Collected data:
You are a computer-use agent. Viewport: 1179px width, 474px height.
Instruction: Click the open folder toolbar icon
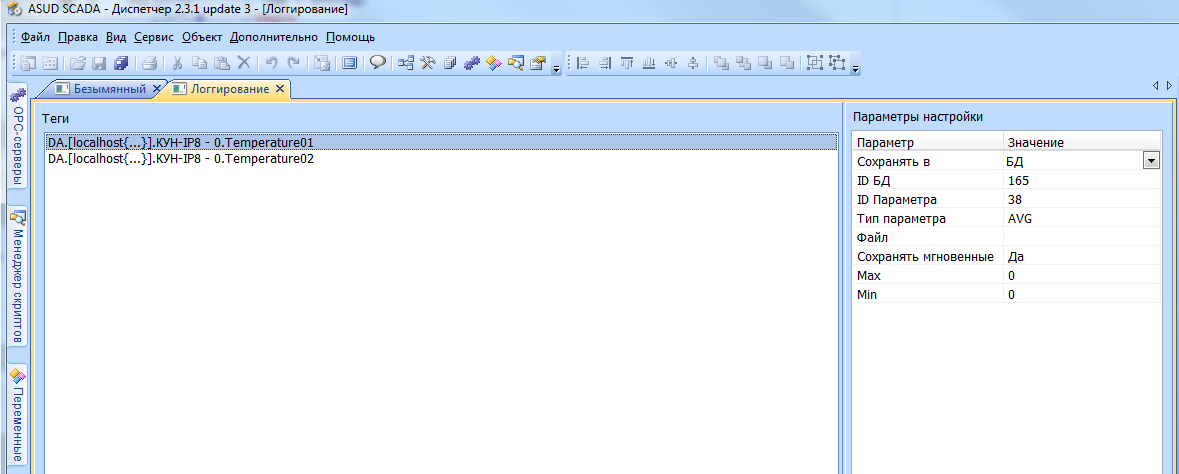click(77, 64)
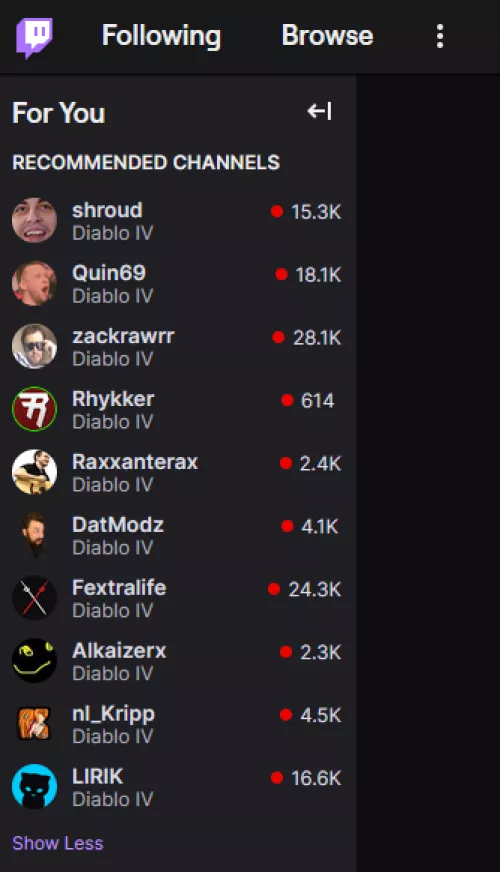Open Rhykker's red logo avatar

(x=34, y=409)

— Activity —
Reproduce the data word for word without its images.

— Answer for the task —
You are a computer-use agent. Viewport: 1179px width, 474px height.
Instruction: Click the open folder toolbar icon
click(77, 64)
Open Rhykker's red logo avatar

(x=34, y=409)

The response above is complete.